I sostenitori dei ddl in discussione alla Commissione Giustizia della Camera escludono queste derive.

Purtroppo nei Paesi dove legislazioni simili a quelle che si vorrebbero adottare anche in Italia sono già vigenti, i giudici si sono mossi in modo diverso.

In Spagna, ad esempio, il 6 febbraio 2014, il cardinale Fernando Sebastián Aguilar, arcivescovo emerito di Pamplona, è stato iscritto nel registro degli indagati per "omofobia" per aver rilasciato un'intervista pubblicata sul quotidiano di Malaga, "Diario Sur", nel corso della quale, sulla premessa che la sessualità è orientata alla procreazione, faceva presente che all'interno di una relazione omosessuale tale finalità era preclusa.

Perciò cari amici e cari cittadini, non dobbiamo permettere che queste proposte diventino legge, poiché, da quel momento in poi, ci troveremo privati delle nostre libertà costituzionali.

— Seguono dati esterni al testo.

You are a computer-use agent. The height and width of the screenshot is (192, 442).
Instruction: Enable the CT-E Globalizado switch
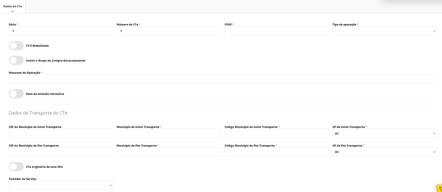pos(16,46)
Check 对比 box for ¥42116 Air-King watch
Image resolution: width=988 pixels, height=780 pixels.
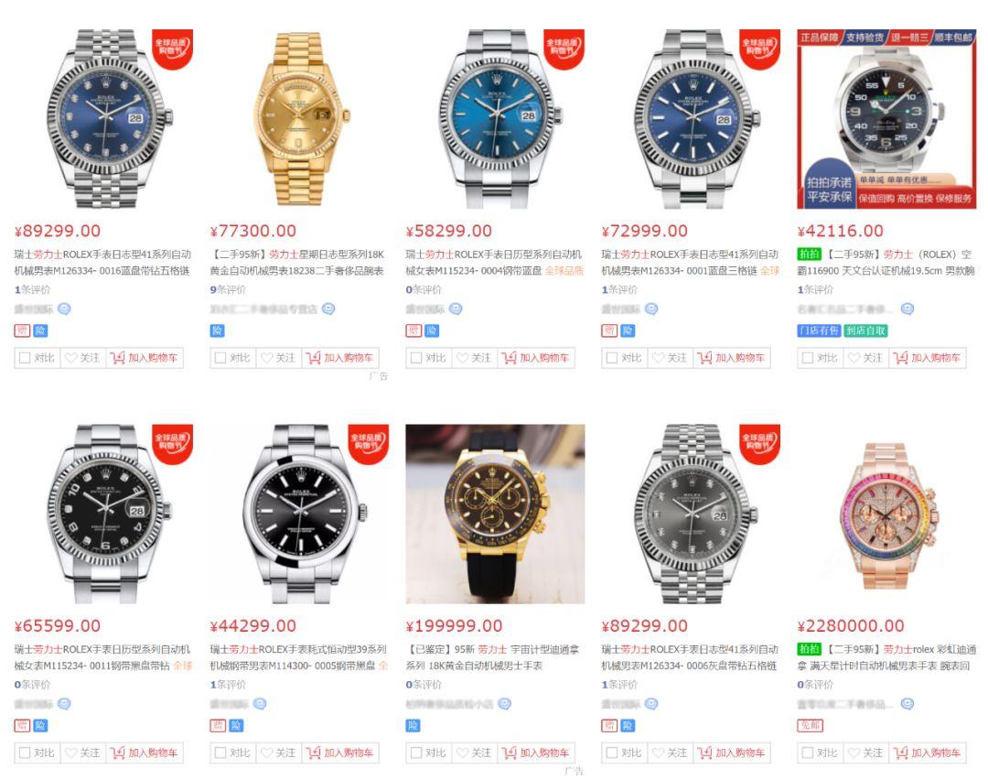click(x=807, y=358)
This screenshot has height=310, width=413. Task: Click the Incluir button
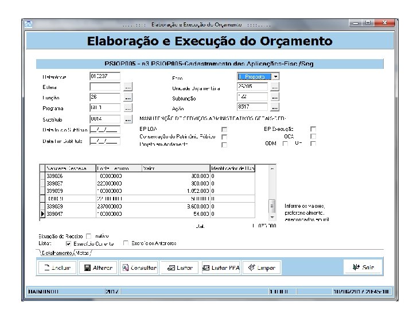(58, 268)
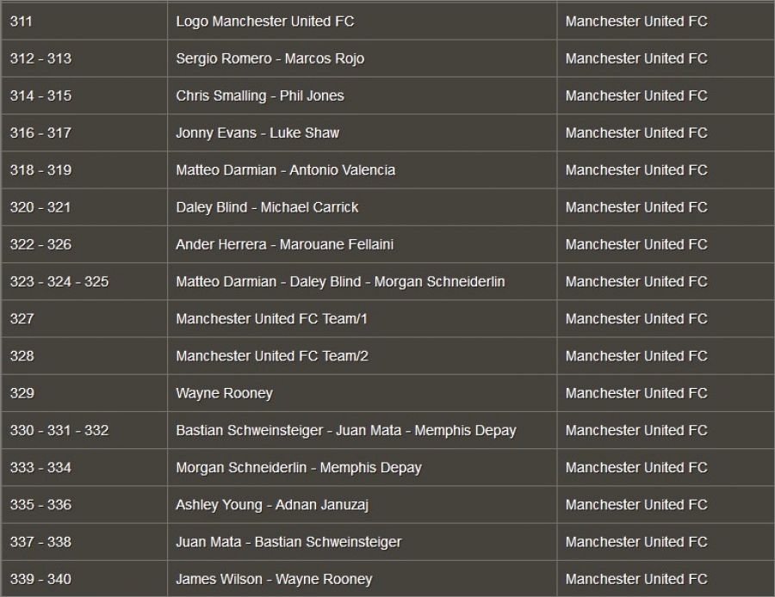Select Matteo Darmian - Antonio Valencia text
The width and height of the screenshot is (775, 597).
pyautogui.click(x=285, y=170)
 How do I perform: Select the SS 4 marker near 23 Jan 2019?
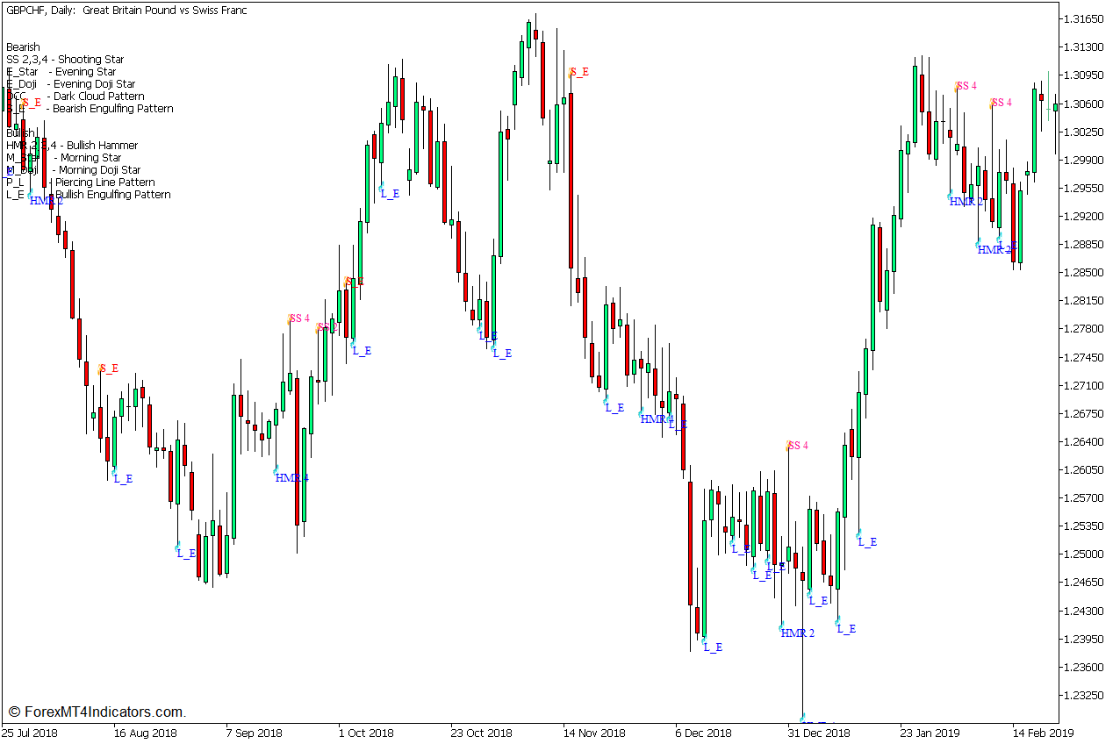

Non dobbiamo far prevalere il pensiero unico, che ha il compito di seppellire la libertà di pensiero.

Non dobbiamo aver timore di combattere con le parole e i gesti questo pensiero e quanti ci obbligano a sottostargli, poiché sempre la verità ci renderà liberi.

Non dobbiamo far andare avanti questo governo, e queste lobby di potere, che stanno diventando sempre più una vera e propria dittatura moderna, nella quale chi pensa o dice cose diverse dall'unico pensiero, deve essere azzittito e annientato.

Grazie mille per l'attenzione e viva la libertà!